Are you starting to get the picture about why the high moisture content in untreated timber is causing major issues here is NZ with leaky buildings?

How does temperature affect moisture readings?

Most companies will initially calibrate their moisture meters around 19 -21 degress. The problem with people who aren’t experienced and don’t know how to use a moisture meter correctly, is they aren’t aware of how to add or subject readings based on temperature corrections. The basic rule of thumb, is that you subtract 1 from the meter reading either way per 5 degrees in temperature variance (this only applies up to 70 degrees in temp). The best moisture meters for sale in NZ will have this correction feature as a function.

You should have knowledge about the different timber species used in NZ buildings prior to arriving at a benchmark moisture percentage to work with. Treated and untreated timber will require adjustments. Untreated timber will actually give the most true reading because there aren’t any chemical preservatives to throw the moisture reading out.

We use a moisture meter to test NZ houses daily, and it works out cheaper for us to do the moisture inspection for you then buying one for yourself. 

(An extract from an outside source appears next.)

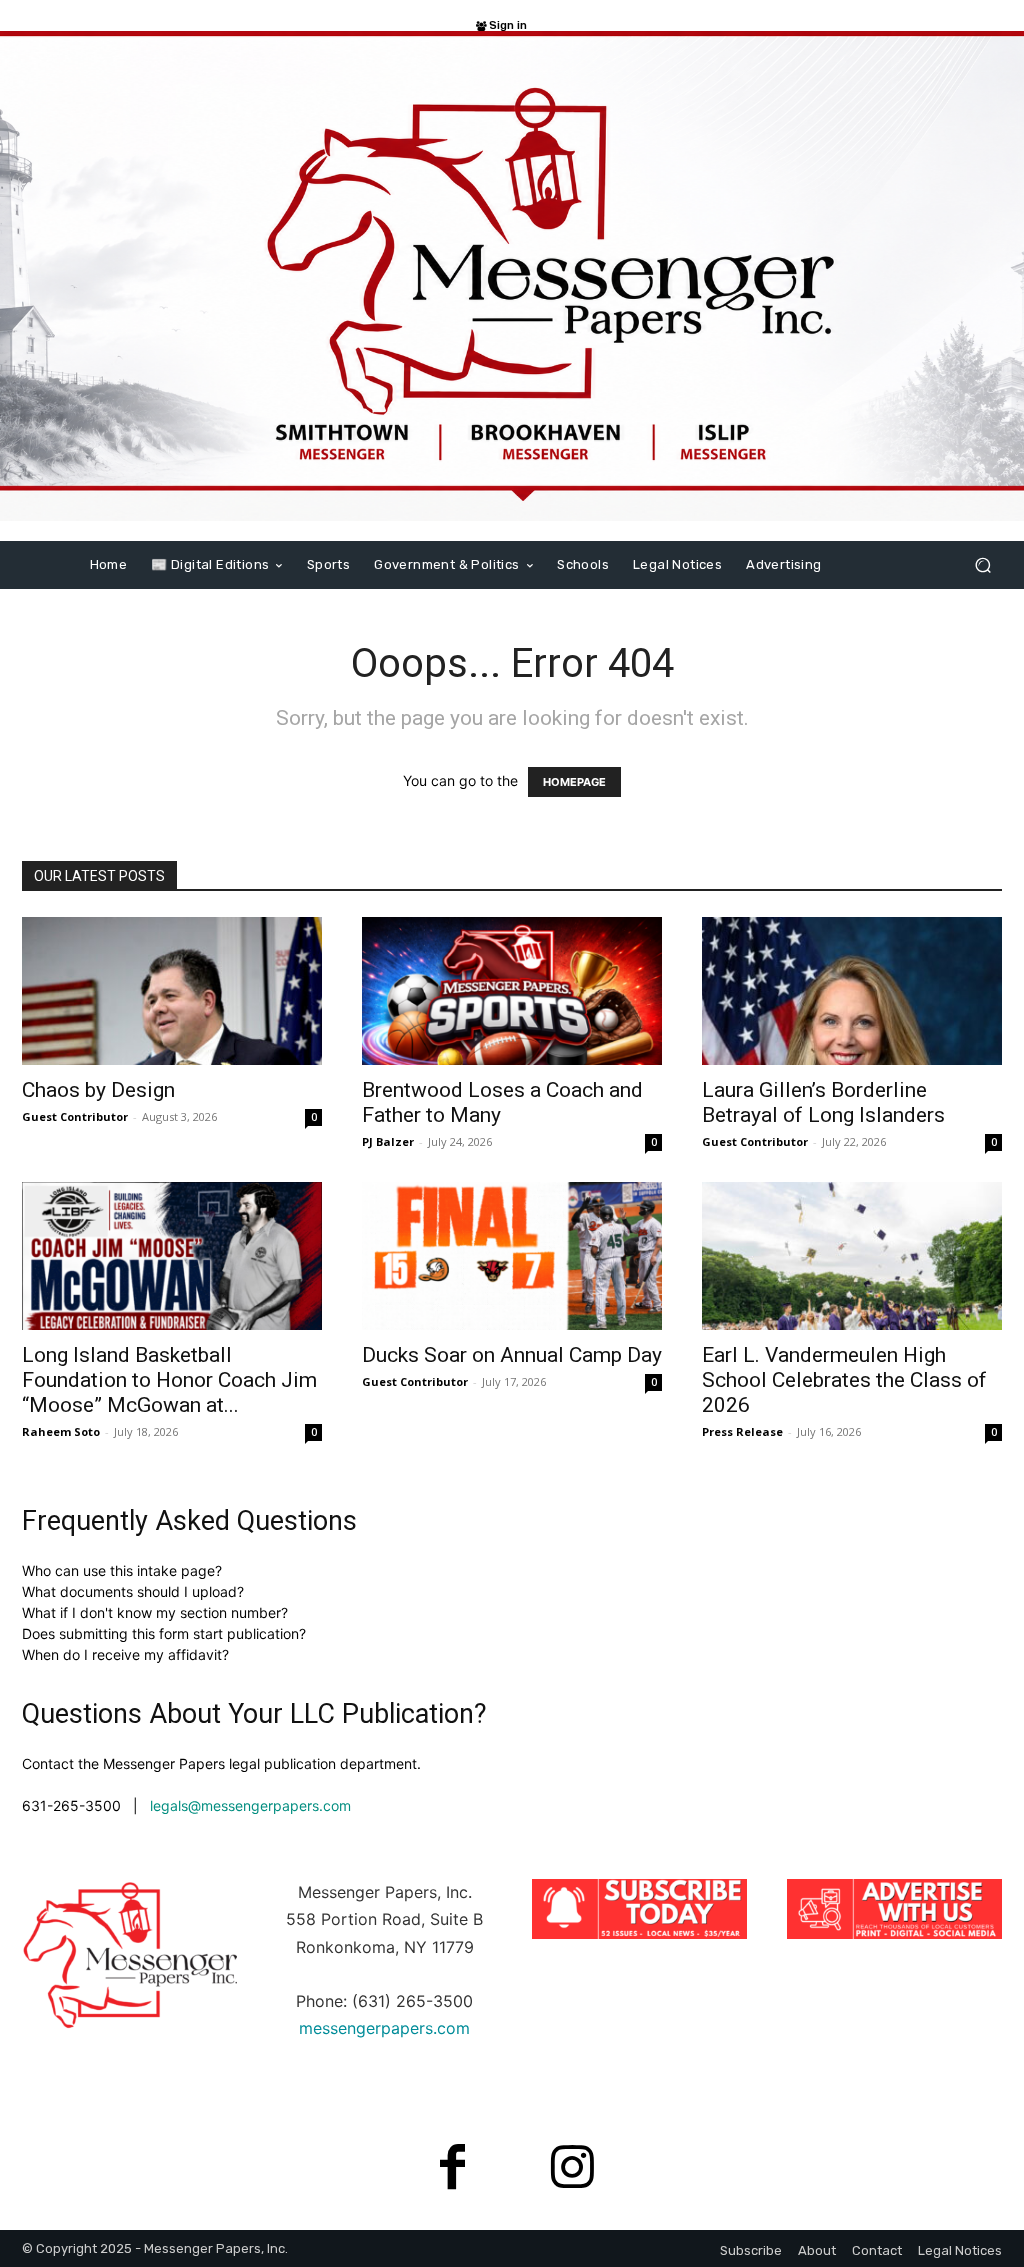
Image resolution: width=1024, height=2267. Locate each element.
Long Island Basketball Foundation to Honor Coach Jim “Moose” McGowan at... (169, 1380)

(Source: Some of the above info was provided by NZ Forest Research Institute)

Cheap Leaky Buildings for Sale

If you are seriously in the hunt to buy a bargain property, just be careful that you don’t actually get more than what you bargained for!

In this case, a ‘first time’ unexperienced buyer of leaky buildings hired me to moisture test a property after he had already payed a non-refundable deposit (auction).

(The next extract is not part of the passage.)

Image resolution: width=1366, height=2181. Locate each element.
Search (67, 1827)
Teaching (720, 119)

If you see any advertising telling you about cheap leaky buildings for sale, then please proceed cautiously, because some leaky buildings leak so badly that they are beyond your standard re-clad to fix up.

Recently I did a home inspection for a client who was aware the home had moisture issues… it even stated that in the marketing materials for the home. You see, it’s easy for a real estate agent to say “the building might need a total re-clad”, but what if all the floor joists are also rotted? If you see a leaky home/building for sale in the Mission Bay, St Heliers, Kohimarama area at just $270k, then surely you would have to be suspicious there is more than meets the eye, right? You bet! Especially when it’s on a tiny cross leased piece of land with no view.

So what’s it really worth?

Unless your an experienced builder or investor who has dealt with leaky buildings in the past, then in my opinion you will need a complete structural intergrity survey of the home first (Don’t get excited by the price to quickly)… and if it’s so rotted that it’s close to a ‘knock down’ (don’t forget to factor in costs to take it away), then it’s barely worth the piece of dirt it sits on.

Everything property is a good deal at the right price, but make sure you also factor in your building experience into the price… and don’t let the hype of an auction grab your bank account and tear it apart like I have just witnessed!

Maybe ask a current or past leaky building owner if they would buy another one for a cheap price.  I highly doubt it… especially if they aren’t experienced in the building industry. Take Care!